A PAIR of fine eating places have opened in Fort Bragg, both eponymous, both garnering rave reviews. There's the Fort Bragg Bakery on Franklin near Lau­rel complete with that site's fully restored brick ovens, its address having been a bakery back to the early part of the 20th century. And there's the Franklin Street Cafe, also on Franklin near the Fort Bragg Post Office. Friends gave me a three-grain loaf from the Bakery, and I'm hear to tell you it was the real stuff. Haven't tried the Cafe, but I understand a hundred people turned up for lunch the other day, all of them raving about quality and the surprisingly modest prices.

SEED MONEY for a community swimming pool, to the tune of nearly $10,000 and raised over many years, has been de-allocated and placed in the Community Services District’s Recreation Committee’s unre­stricted account. The deed was done last Wednesday by a unanimous vote of the Community Services Dis­trict board. There was no public comment because, as always, no public was present. There’s a good chance at least some of the money will be used to finance either a walking trail or a parking lot at the Commu­nity Park next door to the Health Clinic in West Boonville.
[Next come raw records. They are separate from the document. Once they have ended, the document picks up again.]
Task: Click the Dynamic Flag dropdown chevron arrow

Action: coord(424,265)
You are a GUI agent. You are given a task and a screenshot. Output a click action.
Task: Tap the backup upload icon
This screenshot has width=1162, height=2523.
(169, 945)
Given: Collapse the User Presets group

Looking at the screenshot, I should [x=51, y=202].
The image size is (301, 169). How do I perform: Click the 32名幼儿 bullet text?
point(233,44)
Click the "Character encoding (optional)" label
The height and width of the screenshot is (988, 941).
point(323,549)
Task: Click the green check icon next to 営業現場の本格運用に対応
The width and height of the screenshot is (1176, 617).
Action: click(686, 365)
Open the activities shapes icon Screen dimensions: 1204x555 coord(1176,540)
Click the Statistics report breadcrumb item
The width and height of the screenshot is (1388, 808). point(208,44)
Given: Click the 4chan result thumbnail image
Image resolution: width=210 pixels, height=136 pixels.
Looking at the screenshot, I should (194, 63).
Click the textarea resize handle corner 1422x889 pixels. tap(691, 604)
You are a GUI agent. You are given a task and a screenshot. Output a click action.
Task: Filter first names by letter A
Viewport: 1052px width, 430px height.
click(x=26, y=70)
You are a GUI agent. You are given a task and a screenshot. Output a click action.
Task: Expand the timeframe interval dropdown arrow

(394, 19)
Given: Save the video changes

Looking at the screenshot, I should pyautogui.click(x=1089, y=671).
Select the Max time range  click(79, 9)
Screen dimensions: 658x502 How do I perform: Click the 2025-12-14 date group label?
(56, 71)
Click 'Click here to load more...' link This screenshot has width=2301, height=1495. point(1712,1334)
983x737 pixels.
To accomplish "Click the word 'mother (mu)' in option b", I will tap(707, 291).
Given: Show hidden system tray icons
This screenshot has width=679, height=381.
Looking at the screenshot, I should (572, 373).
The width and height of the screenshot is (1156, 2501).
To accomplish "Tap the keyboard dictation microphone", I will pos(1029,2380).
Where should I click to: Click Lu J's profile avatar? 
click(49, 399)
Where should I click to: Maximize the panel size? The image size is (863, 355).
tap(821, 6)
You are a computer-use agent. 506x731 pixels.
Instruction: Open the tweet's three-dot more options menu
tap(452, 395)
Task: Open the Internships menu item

WHICH means it's time for the annual historical reminder of what happened to Anderson Valley's original plan for a Community Swimming Pool. Come, take my hand for a brief walk down Memory Lane. The Boonville Fairgrounds was, back in the middle 1970s, directed to install a sprinkler system for fire safety. Lots of people said, “Let's do what Cloverdale has done. Let's store the water for the sprinkler sys­tem in a community swimming pool, thus satisfying at once, in one big pool and plumbing job, a recreational and fire safety demand. It was not to be. A petition to the Fair Board was quickly circulated among the still sizable sectors of the community unreconciled to hip­pies. (There are said to be remnant populations of hippies in the deep hills east of Laytonville, but there hasn't been one in the Anderson Valley since, oh, 1980 or so. Neo-hippies don't count.) The anti-swim­ming pool petition couldn't come right out and say, “We don't want a community swimming pool because those shaggy, unwashed beasts who have suddenly descended upon our little rural paradise will also swim in a community pool, and the innocent, clean children of us good people will sicken and die from one or another of the many communicable diseases the hip­pies maintain in oozing open sores to feed their pet lice.” No, the petition formally concerned itself only with inaccurate projections of costs. But informally the signature gatherers said, “We don't want hundreds of diseased hippies lounging around all summer in a big public bathtub at the Boonville Fairgrounds.” A decade later, the hippies were at the power levers everywhere in Mendocino County, but that's another story, your honor. The upshot of the swimming pool controversy was that the Fairgrounds erected the big buckeroo holding tank you see today at the south end of the grandstand overlooking the thirty handicapped parking spots, the most parking set asides in America for a venue our size. The hippies soon inter-married with the rednecks to produce a whole new beast called the “hipneck,” and hippies, rednecks and hip­necks all now team up to complain about Mexicans.